Exercise: Lines that include the string "will" are the ones to copy from the entries below.

Extracted records:
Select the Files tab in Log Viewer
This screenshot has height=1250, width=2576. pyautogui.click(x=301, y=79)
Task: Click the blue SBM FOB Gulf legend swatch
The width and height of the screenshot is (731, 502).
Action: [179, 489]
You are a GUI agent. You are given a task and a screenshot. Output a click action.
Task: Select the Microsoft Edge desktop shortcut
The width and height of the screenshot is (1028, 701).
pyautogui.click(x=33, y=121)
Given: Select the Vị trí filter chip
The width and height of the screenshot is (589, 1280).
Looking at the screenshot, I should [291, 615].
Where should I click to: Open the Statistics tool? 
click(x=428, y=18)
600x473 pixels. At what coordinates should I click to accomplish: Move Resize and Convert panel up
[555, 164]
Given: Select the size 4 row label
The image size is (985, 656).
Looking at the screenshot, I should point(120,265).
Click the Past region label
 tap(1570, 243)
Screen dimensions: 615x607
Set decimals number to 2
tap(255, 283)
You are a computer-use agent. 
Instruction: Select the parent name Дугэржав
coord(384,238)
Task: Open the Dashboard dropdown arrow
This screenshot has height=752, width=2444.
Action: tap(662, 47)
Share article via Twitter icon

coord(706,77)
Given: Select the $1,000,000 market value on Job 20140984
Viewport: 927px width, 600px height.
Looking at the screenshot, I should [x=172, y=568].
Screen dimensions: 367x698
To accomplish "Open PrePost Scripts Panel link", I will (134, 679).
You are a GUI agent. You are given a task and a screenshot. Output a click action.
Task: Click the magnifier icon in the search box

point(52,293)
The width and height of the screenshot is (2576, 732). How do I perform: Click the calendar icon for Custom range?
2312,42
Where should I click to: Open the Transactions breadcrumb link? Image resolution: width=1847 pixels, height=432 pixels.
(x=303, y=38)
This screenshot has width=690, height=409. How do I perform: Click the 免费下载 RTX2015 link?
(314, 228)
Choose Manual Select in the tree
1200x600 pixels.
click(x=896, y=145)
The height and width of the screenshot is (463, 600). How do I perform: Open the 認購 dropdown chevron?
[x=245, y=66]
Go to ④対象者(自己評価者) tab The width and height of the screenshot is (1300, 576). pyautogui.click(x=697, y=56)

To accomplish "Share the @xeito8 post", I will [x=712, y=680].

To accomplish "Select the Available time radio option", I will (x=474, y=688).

Task solution:
To accomplish "Open PrePost Scripts Panel link", I will (134, 679).
To accomplish "Share the @xeito8 post", I will [x=712, y=680].
To accomplish "Select the Available time radio option", I will (x=474, y=688).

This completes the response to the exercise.